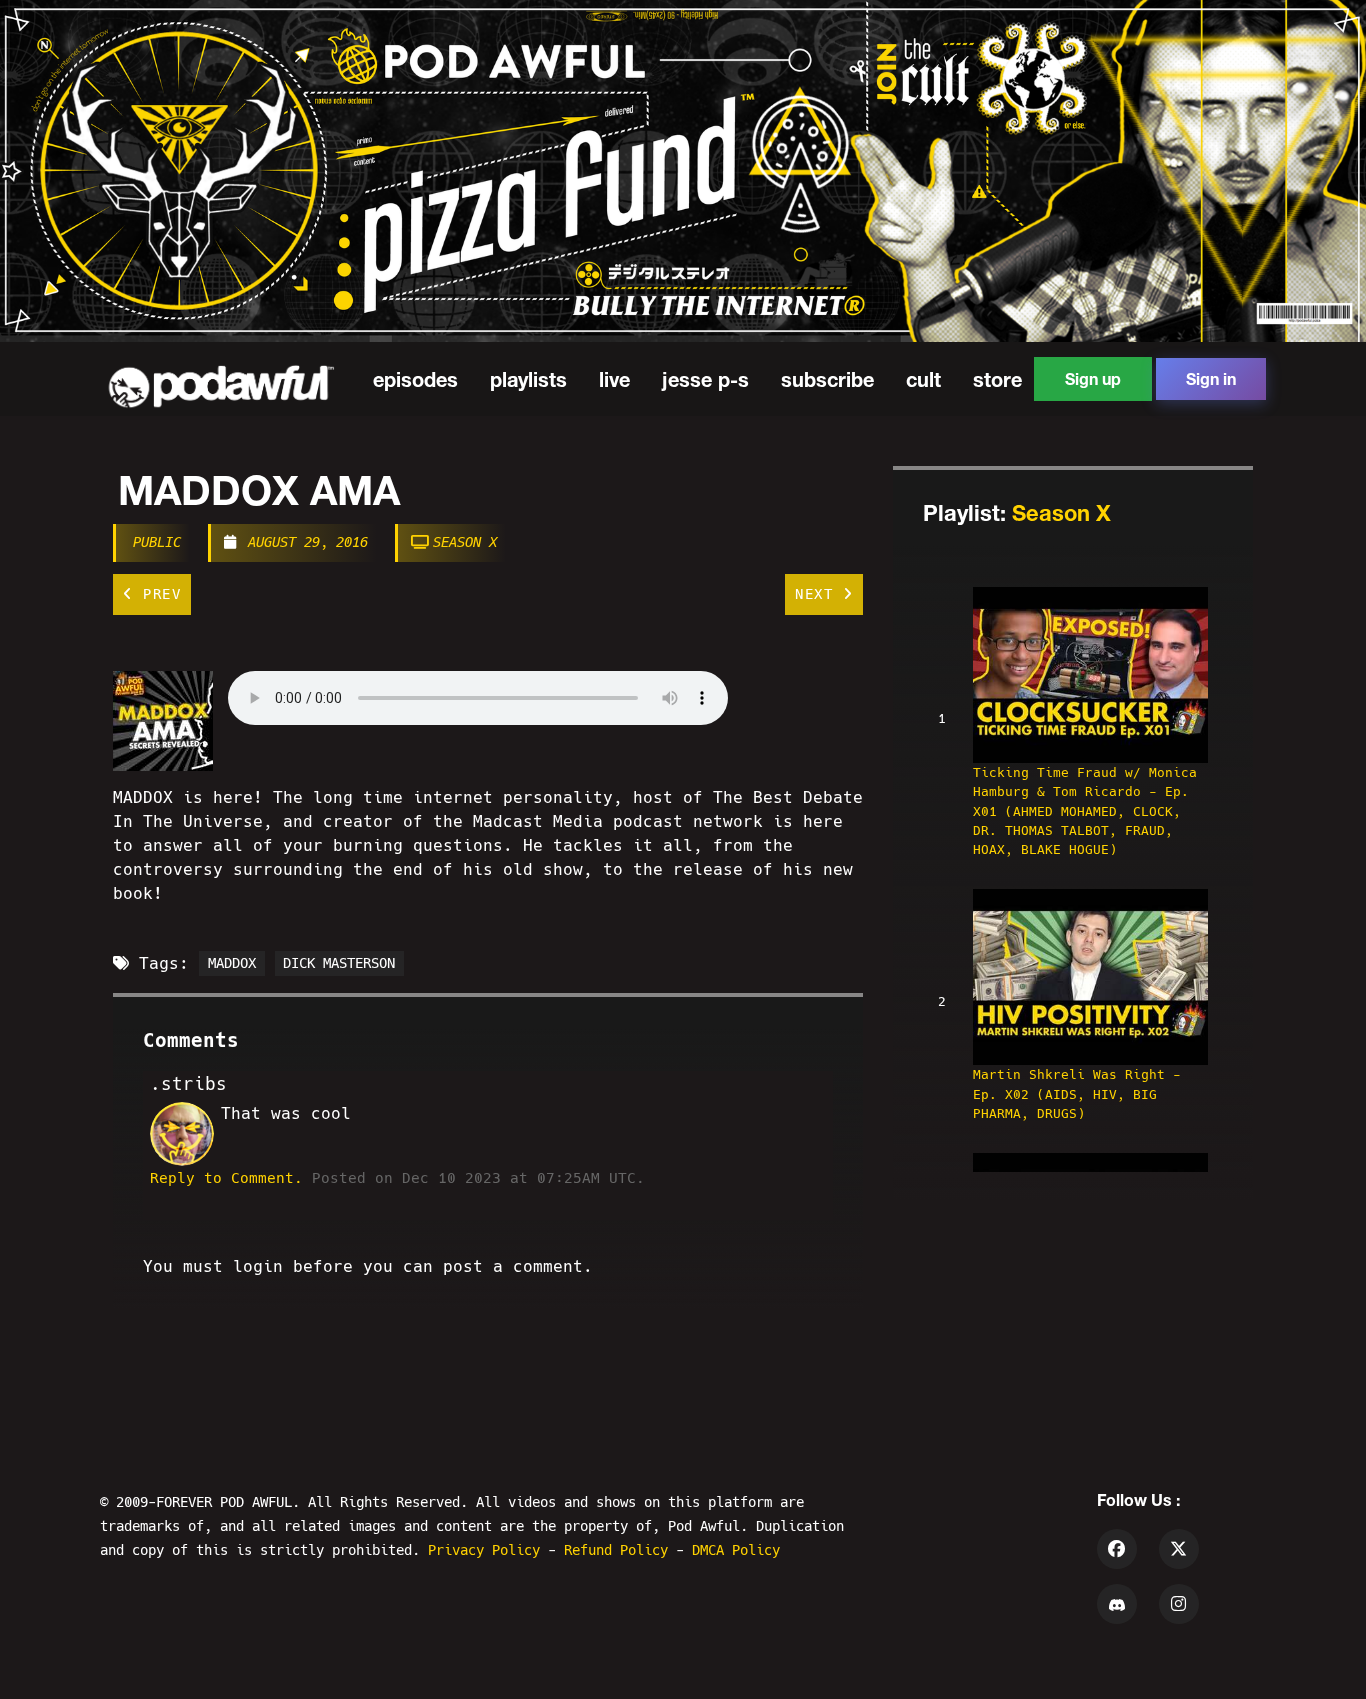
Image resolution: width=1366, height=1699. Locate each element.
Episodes (415, 379)
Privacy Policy (488, 1550)
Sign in (1211, 378)
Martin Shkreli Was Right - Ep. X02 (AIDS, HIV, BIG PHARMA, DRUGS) (1077, 1093)
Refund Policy (620, 1550)
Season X (465, 542)
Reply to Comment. (226, 1178)
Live (614, 379)
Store (997, 379)
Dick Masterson (339, 964)
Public (157, 542)
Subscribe (827, 379)
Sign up (1093, 378)
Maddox (232, 964)
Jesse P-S (705, 379)
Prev (158, 594)
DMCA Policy (736, 1550)
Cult (923, 379)
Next (819, 594)
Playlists (528, 379)
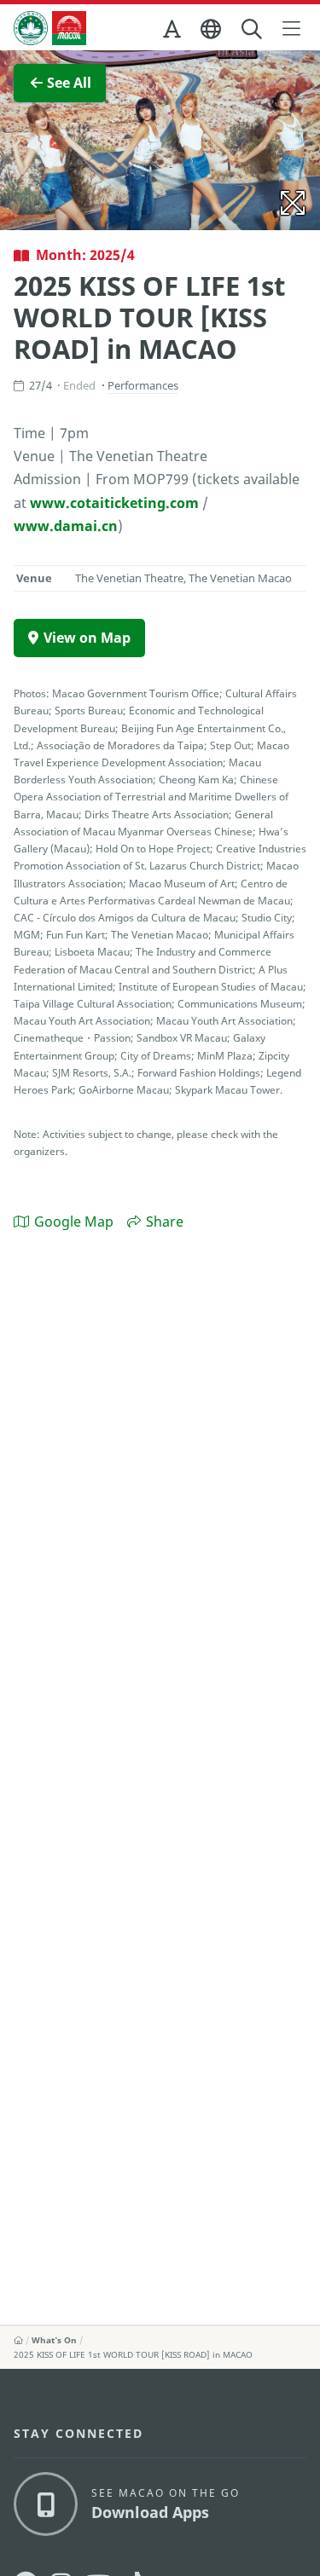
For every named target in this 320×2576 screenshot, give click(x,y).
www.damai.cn (66, 526)
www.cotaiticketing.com (114, 503)
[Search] (253, 29)
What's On (54, 2340)
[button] (173, 32)
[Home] (18, 2340)
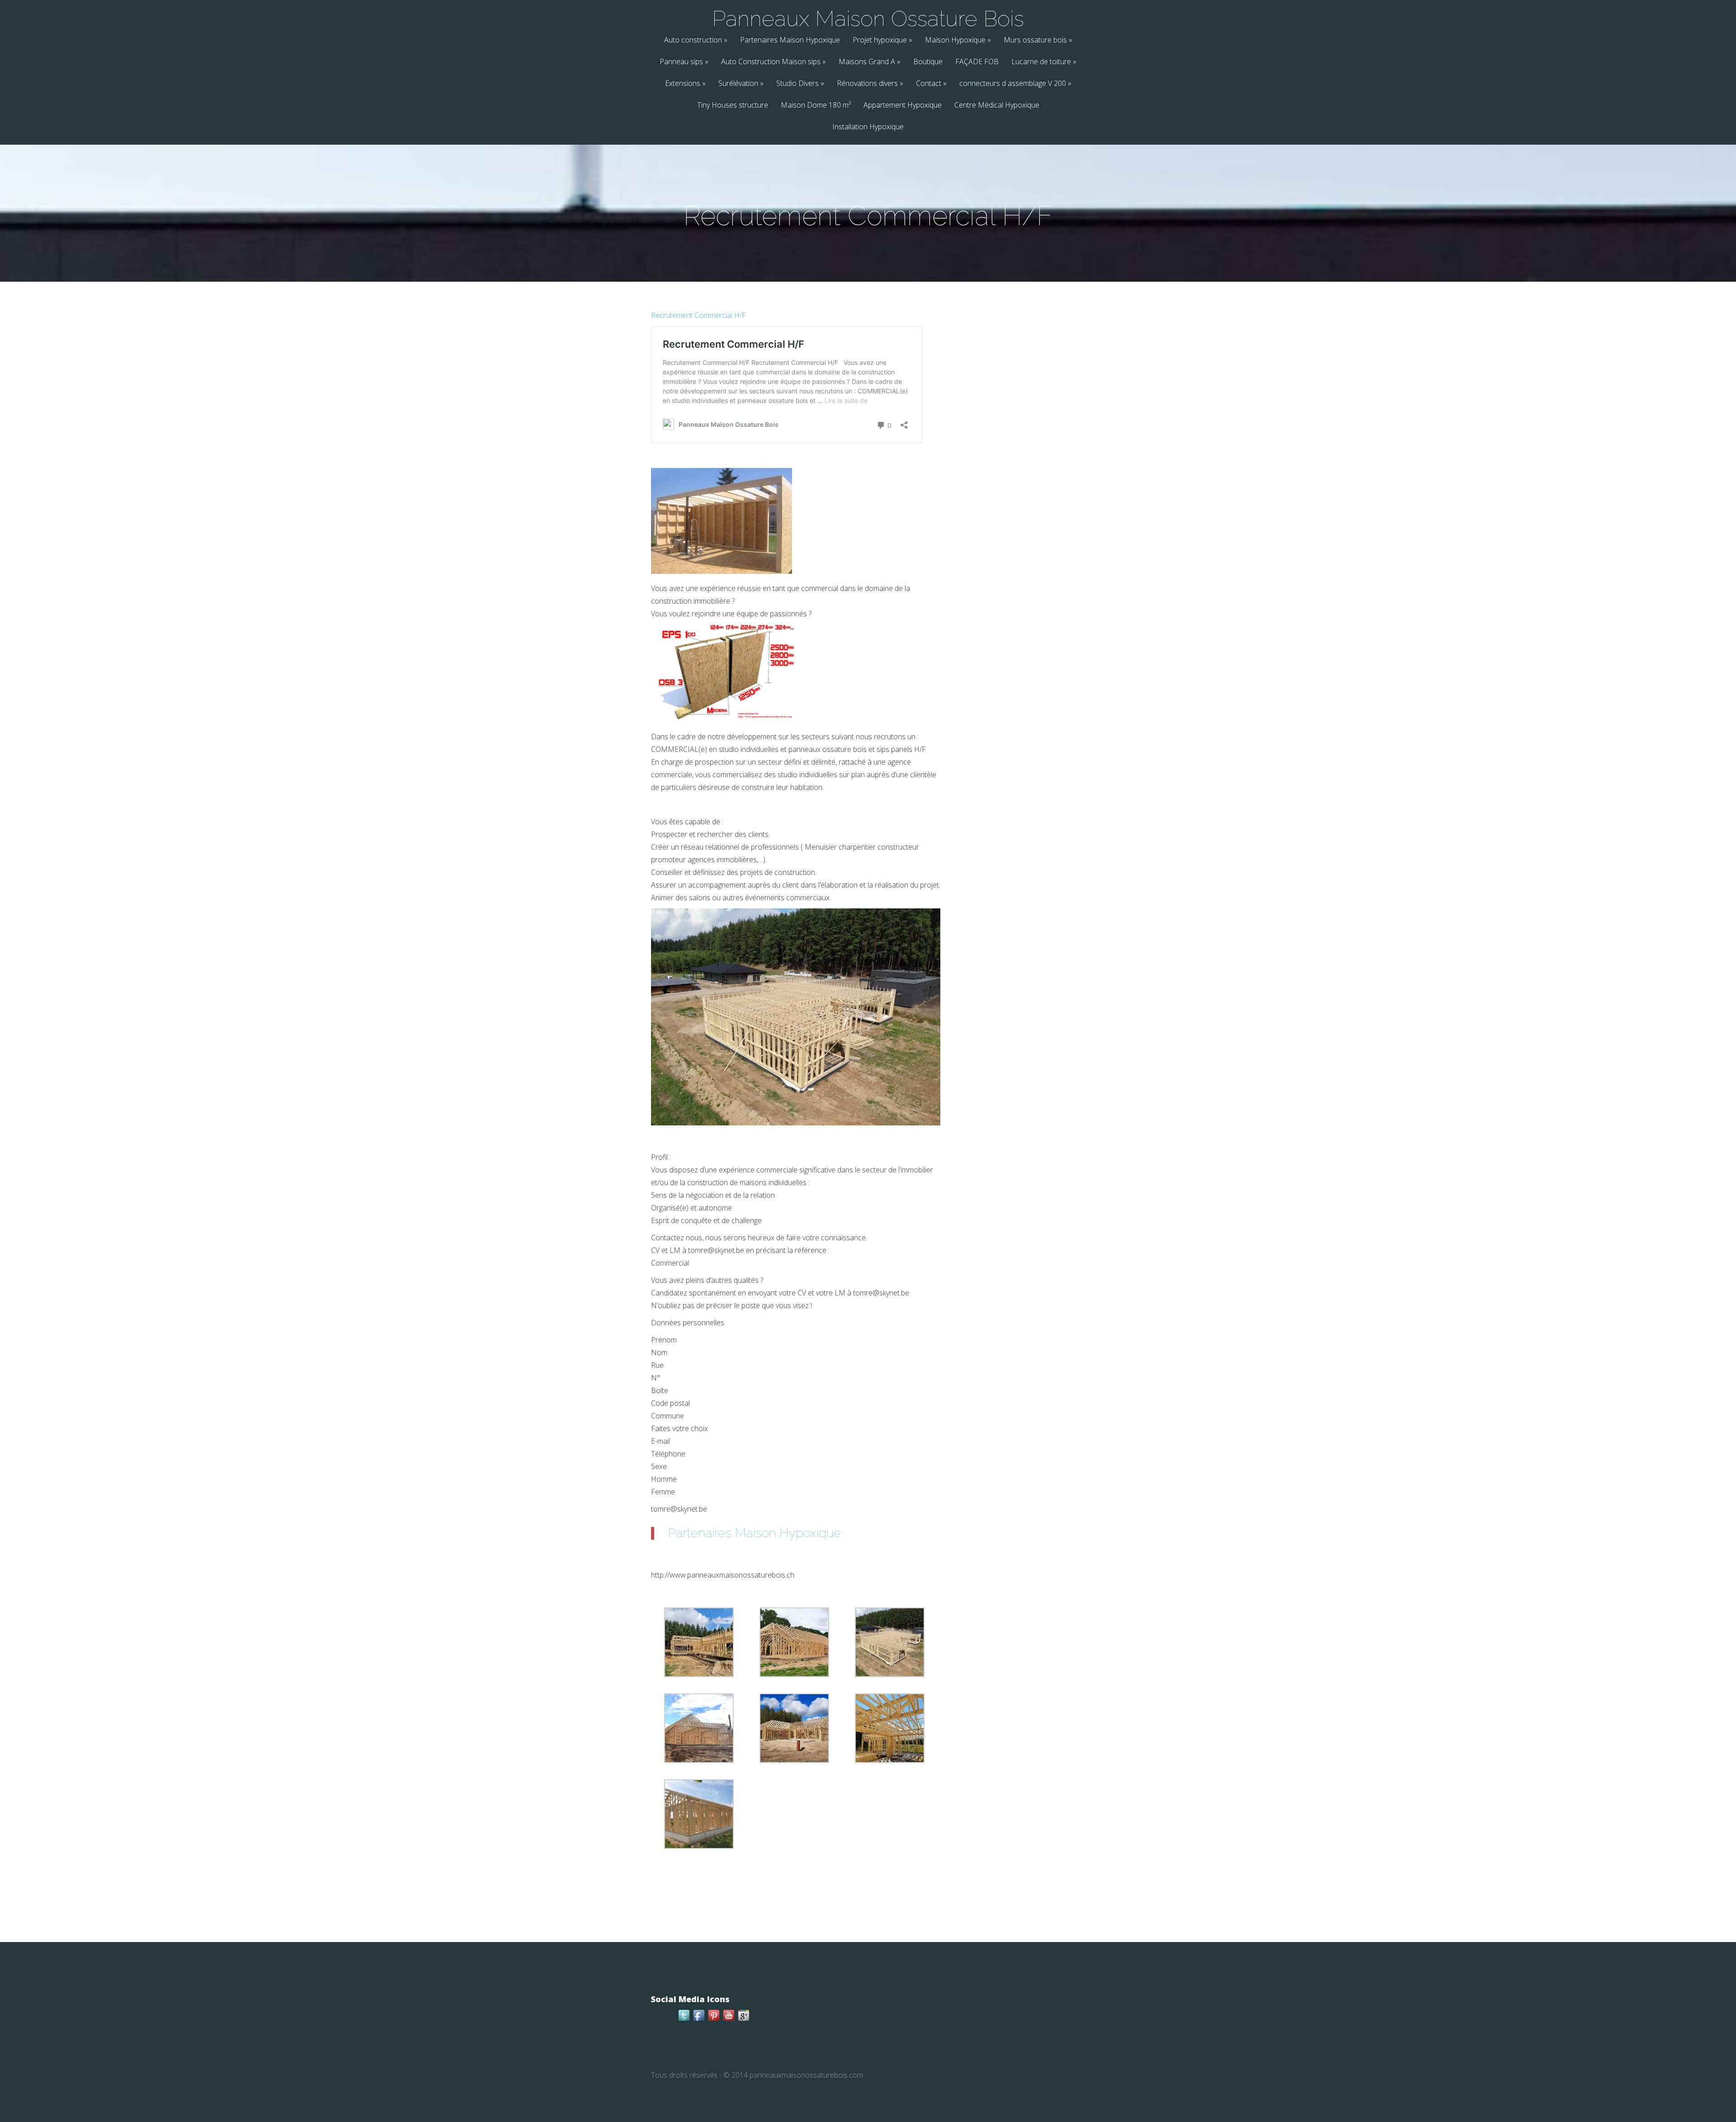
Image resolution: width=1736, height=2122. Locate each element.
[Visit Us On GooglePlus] (743, 2020)
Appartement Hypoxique (902, 105)
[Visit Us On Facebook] (698, 2020)
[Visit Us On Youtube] (728, 2020)
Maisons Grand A (870, 62)
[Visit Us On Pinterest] (713, 2020)
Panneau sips (684, 62)
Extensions (685, 84)
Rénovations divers (870, 84)
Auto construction (695, 40)
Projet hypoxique (882, 40)
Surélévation (741, 84)
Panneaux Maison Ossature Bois (868, 18)
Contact (931, 84)
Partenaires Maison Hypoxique (790, 40)
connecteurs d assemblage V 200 (1015, 84)
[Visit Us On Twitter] (683, 2020)
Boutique (928, 62)
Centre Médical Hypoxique (996, 105)
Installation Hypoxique (868, 127)
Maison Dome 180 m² (816, 105)
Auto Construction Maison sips (773, 62)
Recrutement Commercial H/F (698, 315)
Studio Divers (800, 84)
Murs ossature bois (1038, 40)
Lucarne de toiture (1043, 62)
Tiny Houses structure (732, 105)
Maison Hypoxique (958, 40)
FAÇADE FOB (977, 62)
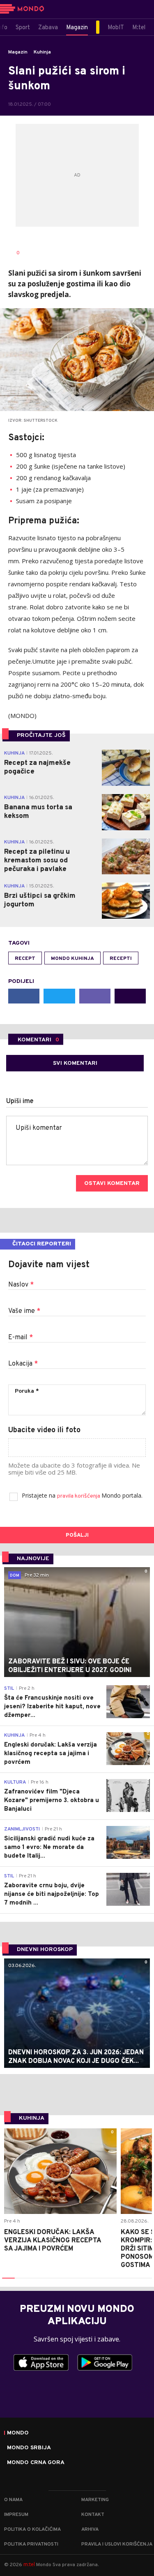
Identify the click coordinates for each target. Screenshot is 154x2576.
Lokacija (23, 1364)
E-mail (20, 1337)
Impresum (16, 2514)
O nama (13, 2500)
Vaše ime (24, 1311)
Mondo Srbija (29, 2448)
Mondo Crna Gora (35, 2463)
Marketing (95, 2500)
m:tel (29, 2564)
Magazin (18, 52)
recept (25, 958)
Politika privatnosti (31, 2544)
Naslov (21, 1285)
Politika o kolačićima (32, 2529)
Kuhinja (42, 52)
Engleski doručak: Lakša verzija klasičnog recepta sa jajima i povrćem (52, 2240)
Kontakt (92, 2514)
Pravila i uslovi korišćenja (116, 2544)
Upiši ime (20, 1101)
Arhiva (90, 2529)
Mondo (18, 2433)
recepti (121, 958)
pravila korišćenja (79, 1496)
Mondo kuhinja (72, 958)
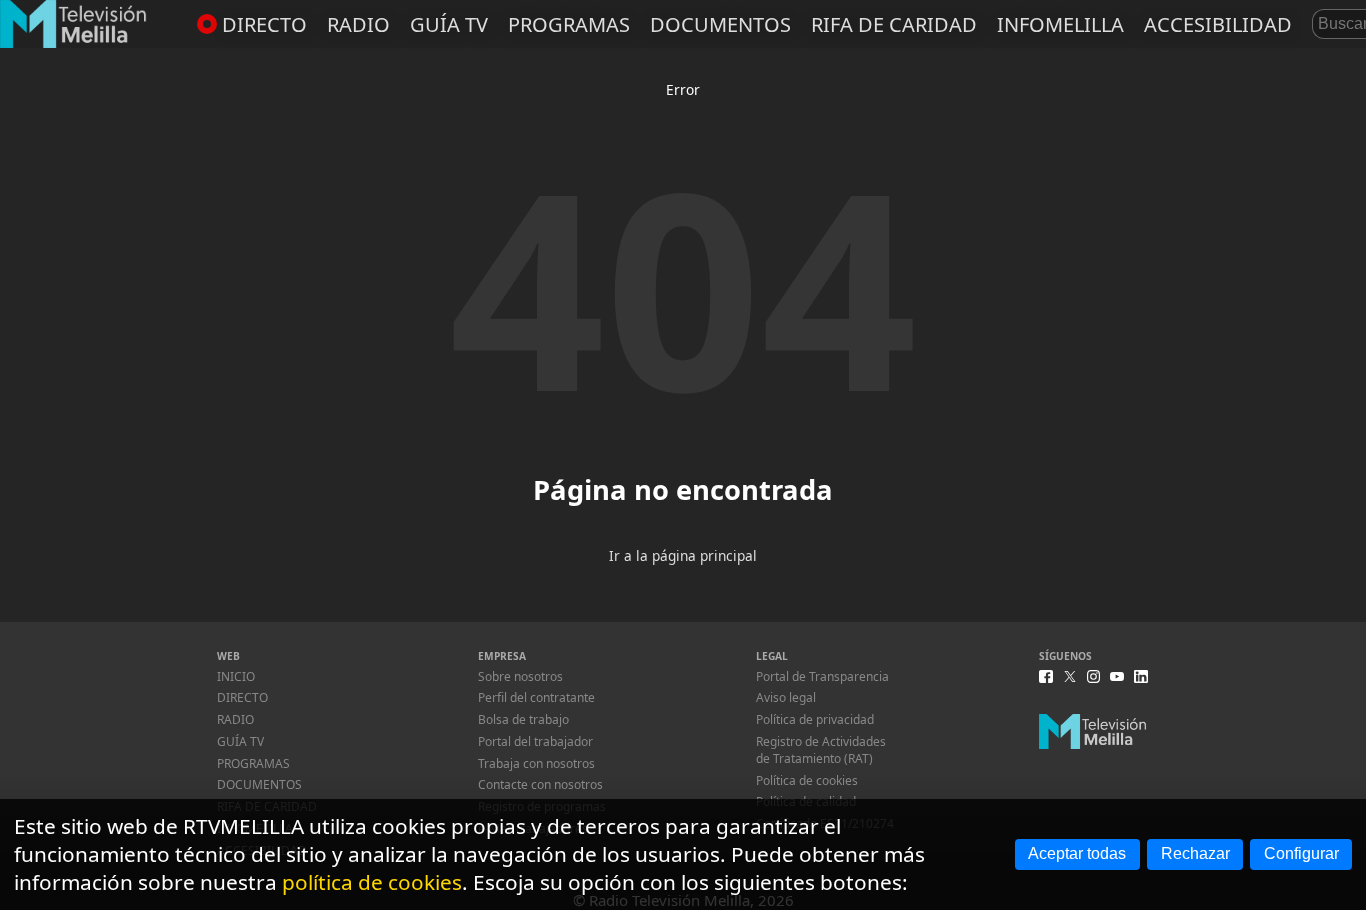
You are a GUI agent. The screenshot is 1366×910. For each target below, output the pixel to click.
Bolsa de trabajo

### Description of the task
Please quote the lines of the material, beginning with the first and ending with the one that contains "Reply to Comment. (226, 1178)", exactly as written and without any pictures.

### Result
Image resolution: width=1366, height=1699. Locate each element.
Episodes (415, 379)
Privacy Policy (488, 1550)
Sign in (1211, 378)
Martin Shkreli Was Right - Ep. X02 (AIDS, HIV, BIG PHARMA, DRUGS) (1077, 1093)
Refund Policy (620, 1550)
Season X (465, 542)
Reply to Comment. (226, 1178)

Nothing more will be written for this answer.